"On the contrary, it gladdens my heart," exclaimed Andreas, folding her tenderly to his breast. "It seems to me as though I were holding one of my own girls in my arms, and as though I heard her dear voice calling me father. Lizzie, I can tell you I often long for my pretty daughters and their mother, Anna Gertrude, and sometimes I feel very lonely indeed."
"And why do you not send for your wife and children, father Andy, and have them brought here? I am sure there is room enough for them in this large house."
" No, they shall stay at home," exclaimed Andreas, vehemently. "The mother must attend to household affairs, and keep every thing in good order, and the girls must help her do it. Otherwise all would go amiss, and when I should have no longer to work for the emperor here, and went back to my home, the inn in the Passeyr valley would be worthless; we should be destitute, and become beggars. Besides, I do not want my girls to become proud, and think they are aristocratic young ladies now, because their father is commander-in- chief of the Tyrol, and the emperor's lieutenant. We are peasants, and will remain peasants. However, let us speak no more of myself, but of you, Lizzie. Where do you come from, what do you want here, and how did you get into the midst of the crowd in the audience- room?"
"I came to see you, father Andreas. I asked the sentinel in the passage outside where I would find you, as I had to see you on important business. The sentinel told me to enter the audience-room. It was already crowded with persons who wished to see you, and who told me that one was admitted to you after another; but, on hearing that I had come all the way from Windisch-Matrey, and had walked two days and two nights without intermission, they took pity on me, and would not let me wait until my turn came, but allowed me to advance close to the door, so as to be the first to enter your room."
"The people of Innspruck are very kind-hearted indeed," exclaimed
Andreas, joyously. "Then you have come all the way from Windisch-
Matrey, Lizzie? And where is your father?"
"He and his sharpshooters joined Joachim Haspinger and Joseph Speckbacher, and the united forces of the three commanders marched against the Bavarians. Father and his seven hundred sharpshooters expelled the Bavarians from the Unken valley, and is now encamped near Berchtesgaden and Reichenhall. Speckbacher is stationed at Neuhauser and Schwarzbach, and Haspinger is still at Werfen. They are going to reunite their forces and advance against the Bavarians, in order, if possible, to drive them from the pass of Lueg, which the enemy has occupied with a large force."
"And you are not with your father, Lizzie, nor with your friend the Capuchin, who speaks of you only as a heroine? You no longer carry the wounded out of the thickest of the fight, to dress their wounds and nurse them?"

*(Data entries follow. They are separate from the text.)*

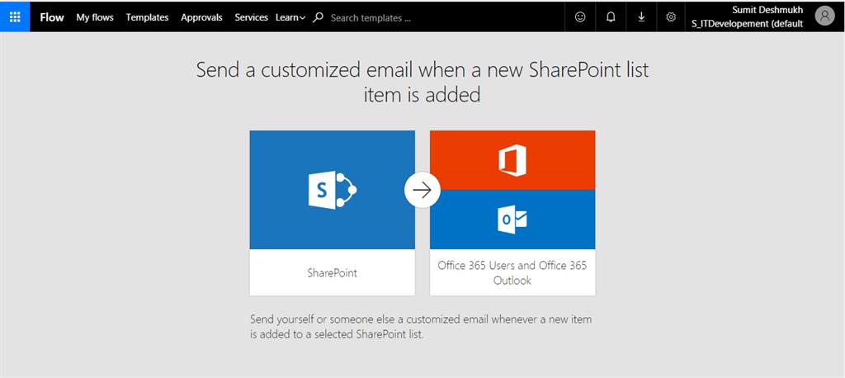The width and height of the screenshot is (845, 378).
Task: Select Services in the top bar
Action: point(251,17)
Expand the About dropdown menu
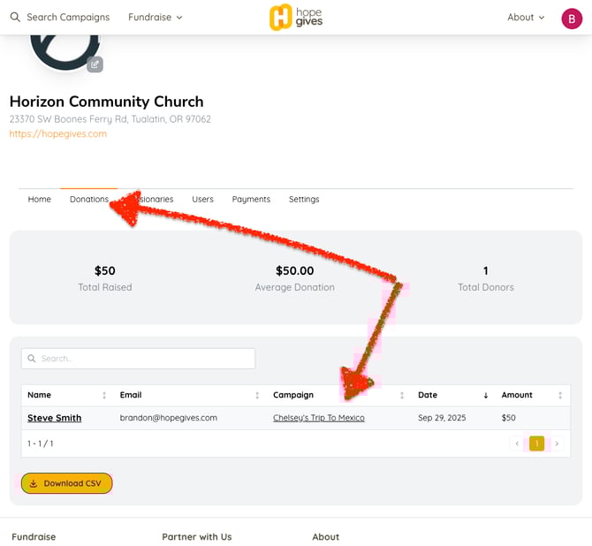The height and width of the screenshot is (546, 592). (526, 18)
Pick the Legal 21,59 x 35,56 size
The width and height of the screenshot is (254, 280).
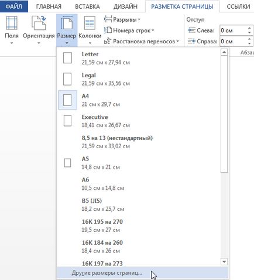[139, 79]
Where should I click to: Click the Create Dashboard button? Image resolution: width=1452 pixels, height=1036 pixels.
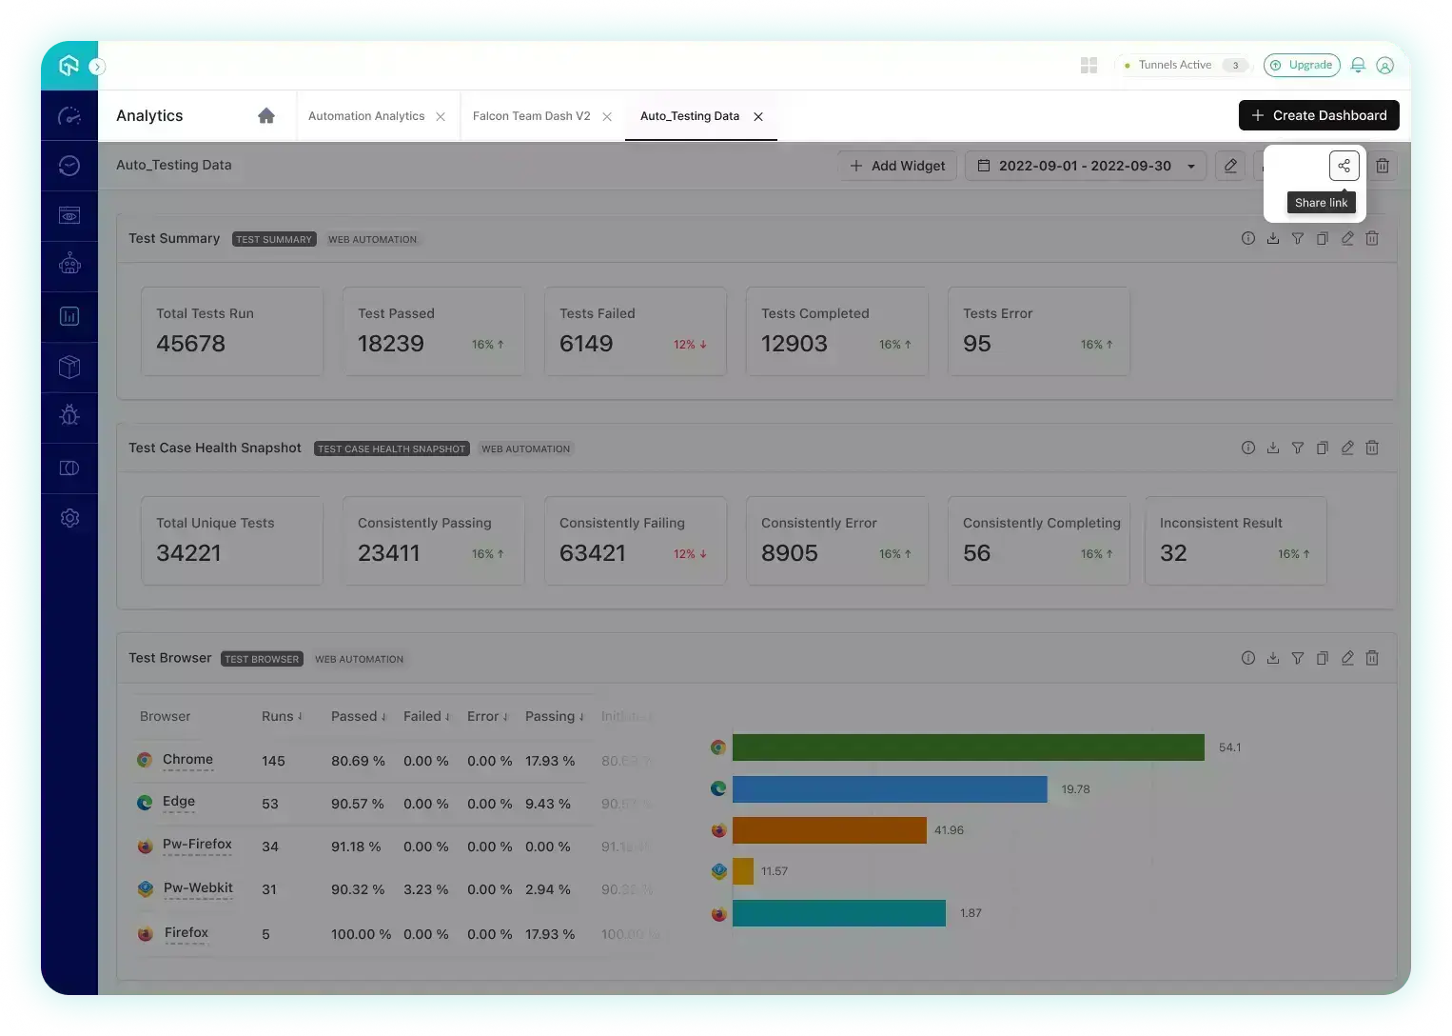(1319, 115)
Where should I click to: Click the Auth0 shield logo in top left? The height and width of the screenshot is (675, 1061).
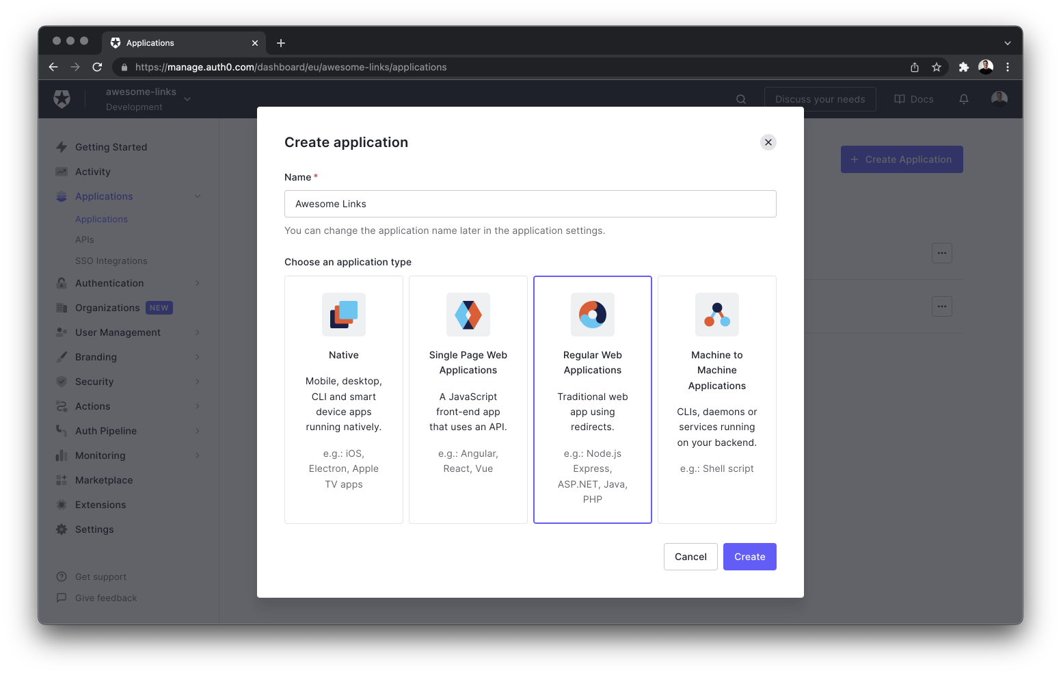pos(62,98)
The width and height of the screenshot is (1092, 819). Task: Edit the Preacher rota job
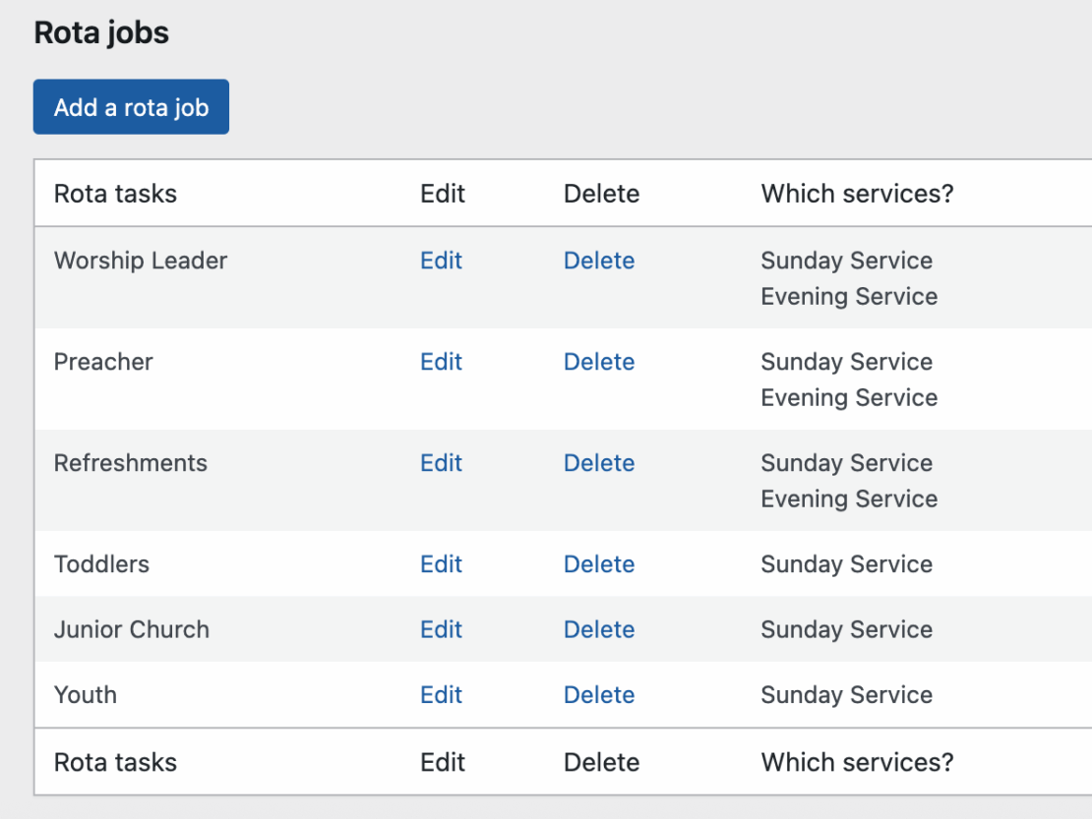[x=441, y=362]
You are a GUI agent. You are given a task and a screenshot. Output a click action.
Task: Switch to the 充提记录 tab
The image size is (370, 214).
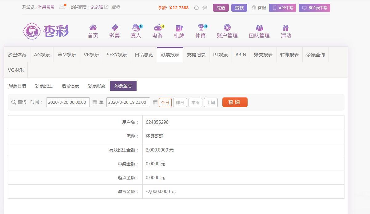(196, 55)
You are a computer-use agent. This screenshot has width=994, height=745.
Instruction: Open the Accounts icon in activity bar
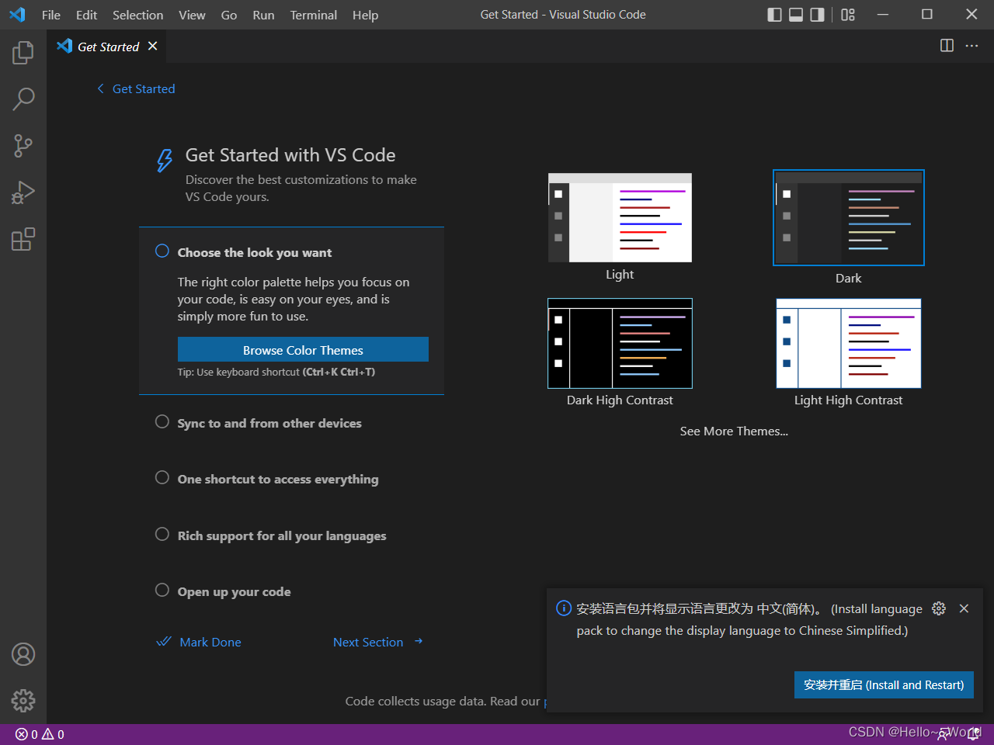click(x=23, y=654)
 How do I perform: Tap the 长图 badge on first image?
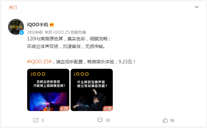[x=64, y=108]
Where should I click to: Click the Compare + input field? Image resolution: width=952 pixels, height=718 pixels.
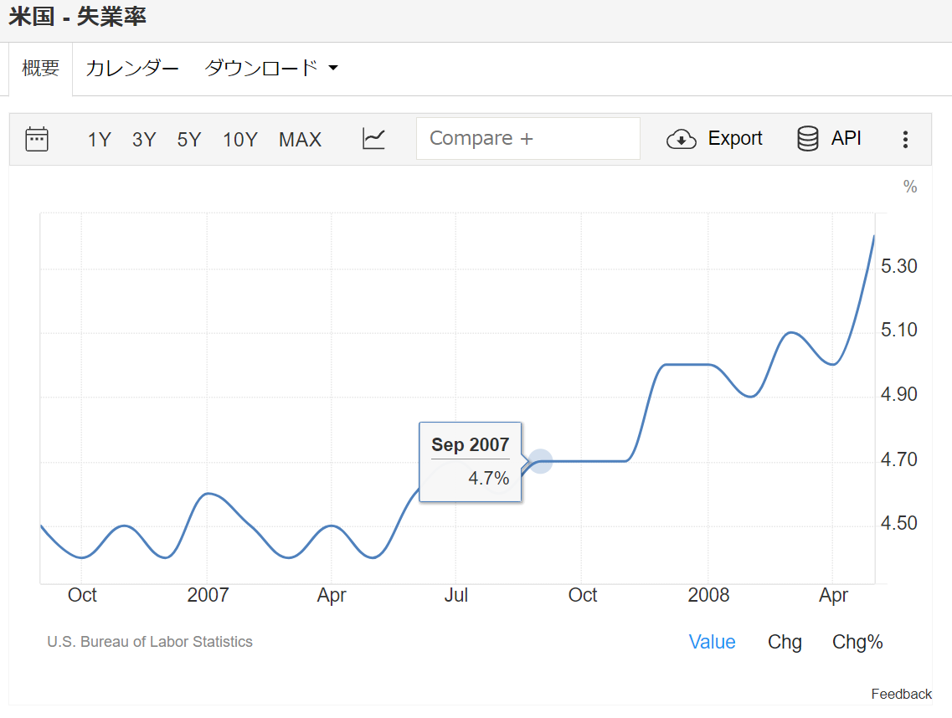click(x=527, y=139)
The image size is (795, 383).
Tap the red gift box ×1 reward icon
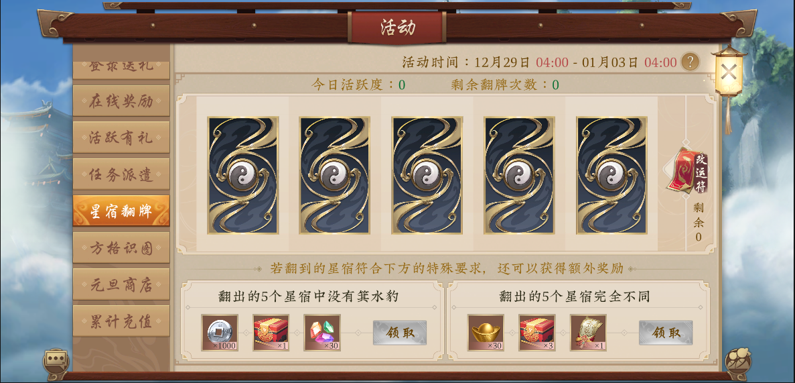point(271,333)
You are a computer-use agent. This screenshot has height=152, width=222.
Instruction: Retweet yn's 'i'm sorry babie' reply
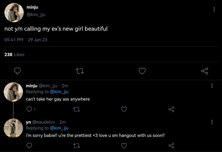pyautogui.click(x=76, y=145)
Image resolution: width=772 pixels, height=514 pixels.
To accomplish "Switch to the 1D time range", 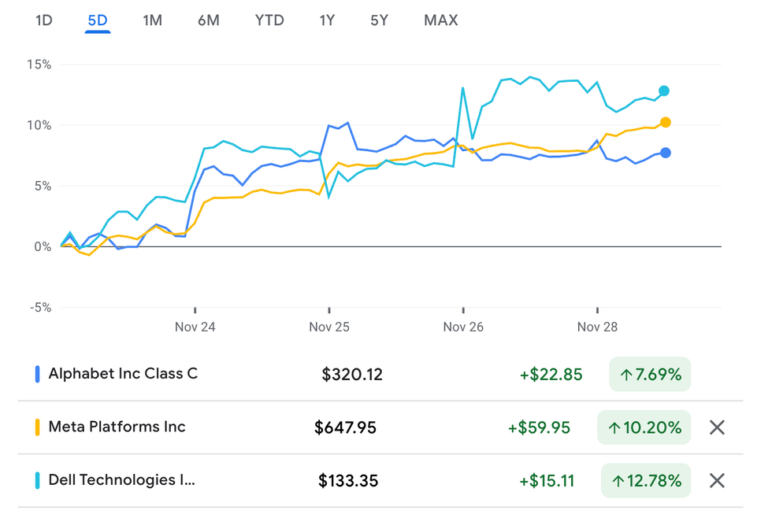I will click(x=44, y=20).
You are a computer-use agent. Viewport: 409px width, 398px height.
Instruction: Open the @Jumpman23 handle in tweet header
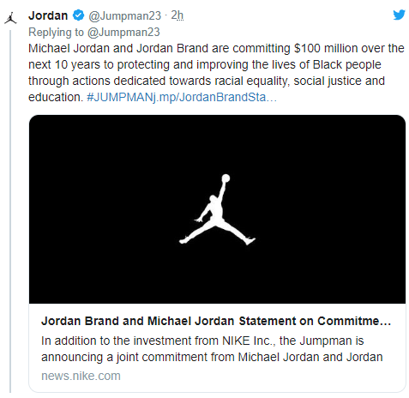pyautogui.click(x=125, y=15)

"I have another duty to fulfil now, and my father has permitted me to come to you in regard to it, dear father Andreas Hofer. I am in great distress, and you alone, dear, all-powerful commander-in-chief of the Tyrol, are able to help me."
"Tell me quick, Lizzie, what can I do for you ?" asked Andreas, eagerly. "I owe you yet a reward for your heroic deed on the day of the hay-wagons, and I should like to discharge this debt of the fatherland. Tell me, therefore, dear girl what can I do for you?"
"You can restore to me the dearest friend I have on earth," said Eliza, beseechingly. "You can deliver a patriotic girl from Bavarian captivity, and an excellent nobleman, who has done no other wrong than that he possesses a loyal Tyrolese heart, from grief and despair."